La mise à niveau de ces institutions est contenue dans des propositions formulées par le Conseil National des Droits de l’Homme (CNDH), une instance indépendante qui contribue par ses avis à la consolidation de l’état de droit. Les propositions du Conseil ont été saluées par le roi Mohammed VI, qui place la réforme du système judiciaire parmi ses priorités. L’initiative du CNDH s’inscrit aussi en droite ligne des efforts de mise en conformité législative et institutionnelle avec les dispositions de la nouvelle Constitution du pays, adoptée en juillet 2011. Les suggestions du Conseil se basent sur les engagements internationaux du Maroc dans le domaine du respect des droits de l’homme et de la garantie des libertés civiles et individuelles. Parmi les propositions phares du CNDH figure le droit des personnes parties à un procès de contester la validité d’une loi pour inconstitutionnalité. L’autre proposition essentielle avancée par le Conseil concerne le tribunal militaire, qui a fait récemment la « Une » des médias à l’occasion du procès de Gdeim Izik. Le tribunal militaire de Rabat avait condamné, en février, 24 civils à des peines allant de 2 ans à la perpétuité pour leur responsabilité dans la mort de 11 membres des forces de l’ordre.
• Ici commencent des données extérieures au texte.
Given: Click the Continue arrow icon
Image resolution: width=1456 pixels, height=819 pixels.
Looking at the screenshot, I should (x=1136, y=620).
Désormais, après l’adoption des propositions du Conseil, le tribunal militaire ne sera plus habilité à juger des civils. Il ne devrait plus juger que les affaires relevant de la discipline militaire ou les cas impliquant des militaires pour atteinte à la sûreté de l’Etat ou pour terrorisme. Quant aux civils, ils devraient être jugés exclusivement par des juridictions civiles.